Hadoop 2 Architecture – Key Design Concepts, YARN, Summary

Hadoop 2 came up to overcome the limitations of Hadoop 1.x. Hadoop 2 architecture overcomes previous limitations and meets the current data processing requirements.

Hadoop 2 Architecture – Key Design Concepts

  • Split up the two major functions of job tracker
  • Cluster resource management
  • Application life-cycle management
  • MapReduce becomes user library or one of the applications residing in Hadoop.

Key concepts to understand before getting into Hadoop 2 Architecture details.

Application

The application is the job submitted to the framework. For example – MapReduce Jobs

Container

A container is a basic unit of allocation which represents a physical resource such as Container A = 2GB, 1CPU.

The node manager provides containers to an application. Each mapper and reducer runs in its own container to be accurate. The AppMaster allocates these containers for the mappers and reducers tasks.

Therefore, a container is supervised by node manager and scheduled by a resource manager.

Resource Manager

It is global resource scheduler which tracks resource usages and node health. The resource manager has two main components: scheduler and application manager.

The responsibility of scheduler is to allocate resources to various running applications.

It is important to note that resource manager doesn’t facilitate any monitoring of the applications.

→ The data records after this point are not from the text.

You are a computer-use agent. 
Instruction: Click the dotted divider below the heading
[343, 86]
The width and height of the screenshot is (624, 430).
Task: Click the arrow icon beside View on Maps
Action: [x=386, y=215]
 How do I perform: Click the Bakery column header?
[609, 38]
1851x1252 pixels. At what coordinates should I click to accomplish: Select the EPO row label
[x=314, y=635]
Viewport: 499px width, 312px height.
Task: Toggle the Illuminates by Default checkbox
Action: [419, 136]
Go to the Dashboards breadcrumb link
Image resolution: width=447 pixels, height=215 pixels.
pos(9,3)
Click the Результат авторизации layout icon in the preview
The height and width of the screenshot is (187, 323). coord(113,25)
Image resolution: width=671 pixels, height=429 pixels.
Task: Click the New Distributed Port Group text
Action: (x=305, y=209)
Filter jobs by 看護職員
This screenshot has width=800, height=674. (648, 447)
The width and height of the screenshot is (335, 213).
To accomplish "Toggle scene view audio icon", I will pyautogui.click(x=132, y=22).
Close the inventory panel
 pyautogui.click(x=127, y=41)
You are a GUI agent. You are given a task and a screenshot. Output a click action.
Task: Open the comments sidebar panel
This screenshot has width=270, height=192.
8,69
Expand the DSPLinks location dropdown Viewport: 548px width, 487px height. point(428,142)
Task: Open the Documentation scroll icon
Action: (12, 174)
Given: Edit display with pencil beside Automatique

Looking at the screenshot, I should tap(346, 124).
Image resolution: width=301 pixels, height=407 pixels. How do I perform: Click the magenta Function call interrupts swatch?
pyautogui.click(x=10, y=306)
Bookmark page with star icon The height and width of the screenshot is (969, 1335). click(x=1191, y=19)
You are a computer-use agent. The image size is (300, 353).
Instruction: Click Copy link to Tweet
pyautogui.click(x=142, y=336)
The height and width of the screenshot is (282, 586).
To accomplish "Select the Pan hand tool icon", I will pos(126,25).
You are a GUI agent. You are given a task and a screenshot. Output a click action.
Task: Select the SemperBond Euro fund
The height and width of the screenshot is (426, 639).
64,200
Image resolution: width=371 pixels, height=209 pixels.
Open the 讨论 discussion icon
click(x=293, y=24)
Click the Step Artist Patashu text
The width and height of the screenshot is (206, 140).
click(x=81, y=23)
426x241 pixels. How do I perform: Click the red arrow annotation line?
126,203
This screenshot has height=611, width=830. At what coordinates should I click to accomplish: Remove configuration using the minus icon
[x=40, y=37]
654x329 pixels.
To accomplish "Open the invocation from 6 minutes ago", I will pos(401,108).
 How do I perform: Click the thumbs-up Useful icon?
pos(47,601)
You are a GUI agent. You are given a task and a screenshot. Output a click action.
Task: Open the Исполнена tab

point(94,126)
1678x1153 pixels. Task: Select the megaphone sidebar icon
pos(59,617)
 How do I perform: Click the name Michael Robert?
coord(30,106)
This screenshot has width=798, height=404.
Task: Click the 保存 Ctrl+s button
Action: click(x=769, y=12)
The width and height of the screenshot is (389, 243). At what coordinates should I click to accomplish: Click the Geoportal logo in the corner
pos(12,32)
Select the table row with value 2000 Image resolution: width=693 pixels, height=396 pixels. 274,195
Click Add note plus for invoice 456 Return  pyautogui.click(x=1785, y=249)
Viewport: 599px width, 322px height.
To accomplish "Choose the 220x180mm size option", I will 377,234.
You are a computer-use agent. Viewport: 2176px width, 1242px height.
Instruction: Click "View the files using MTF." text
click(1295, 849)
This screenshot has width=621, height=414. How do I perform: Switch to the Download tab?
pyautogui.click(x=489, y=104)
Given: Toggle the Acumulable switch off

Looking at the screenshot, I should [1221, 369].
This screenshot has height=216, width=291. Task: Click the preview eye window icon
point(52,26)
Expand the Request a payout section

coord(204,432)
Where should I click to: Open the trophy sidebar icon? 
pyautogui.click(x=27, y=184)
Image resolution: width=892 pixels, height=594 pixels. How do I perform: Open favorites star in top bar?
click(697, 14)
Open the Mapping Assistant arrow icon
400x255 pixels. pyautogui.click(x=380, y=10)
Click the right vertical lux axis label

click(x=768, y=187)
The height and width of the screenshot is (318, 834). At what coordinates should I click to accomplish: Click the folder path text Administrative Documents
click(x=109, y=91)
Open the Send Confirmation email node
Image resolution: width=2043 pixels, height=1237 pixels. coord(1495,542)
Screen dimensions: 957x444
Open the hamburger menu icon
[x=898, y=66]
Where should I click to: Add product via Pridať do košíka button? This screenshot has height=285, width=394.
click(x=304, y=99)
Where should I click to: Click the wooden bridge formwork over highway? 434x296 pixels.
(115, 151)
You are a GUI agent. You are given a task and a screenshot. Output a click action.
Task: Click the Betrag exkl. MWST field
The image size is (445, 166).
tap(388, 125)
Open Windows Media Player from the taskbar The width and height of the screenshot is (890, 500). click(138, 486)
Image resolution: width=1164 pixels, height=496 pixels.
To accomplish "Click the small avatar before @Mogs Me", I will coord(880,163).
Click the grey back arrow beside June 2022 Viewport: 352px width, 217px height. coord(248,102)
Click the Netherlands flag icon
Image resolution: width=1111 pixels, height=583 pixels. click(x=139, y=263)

Application Manager is responsible for negotiating the first container for executing the application specific Application Master and provide the service for restarting the containers on failure.

Node Manager

Node Manager manages the life cycle of the container. It also monitors the health of a node.

Application Master

It manages application scheduling and task execution. It interacts with the scheduler to acquire required resources and it interacts with node manager to execute and monitor the assigned tasks.

YARN (Yet Another Resource Negotiator)

YARN is the key component of Hadoop 2 Architecture. HDFS is the underlying file system.

It is a framework to develop and/or execute distributed processing applications. For Example MapReduce, Spark, Apache Giraph etc.

Please go to post YARN Architecture to understand Hadoop 2 architecture in detail.

Hadoop 2 Summary

Apache Hadoop 2.0 made a generational shift in architecture with YARN being integrated to whole Hadoop eco-system.

It allows multiple applications to run on the same platform. YARN is not only the major feature on Hadoop 2.0. HDFS has undergone major enhancement in terms of high availability (HA), snapshot and federation.

Name node high availability facilitates automated failover with a hot standby and resiliency for name node master service.

In high availability (HA) cluster, two separate machines are configured as Namenode. One Name node will be in the active state while as other will be in standby state.

All client operation is done by active node while as other acts as the slave node. Slave node is always in sync with the active node by having access to the directory on a shared storage device.

Snapshots create the recovery for backups at a given point of time which we call it the snapshot at that point.

To improve scalability and isolation, it does federation by creating multiple namespaces.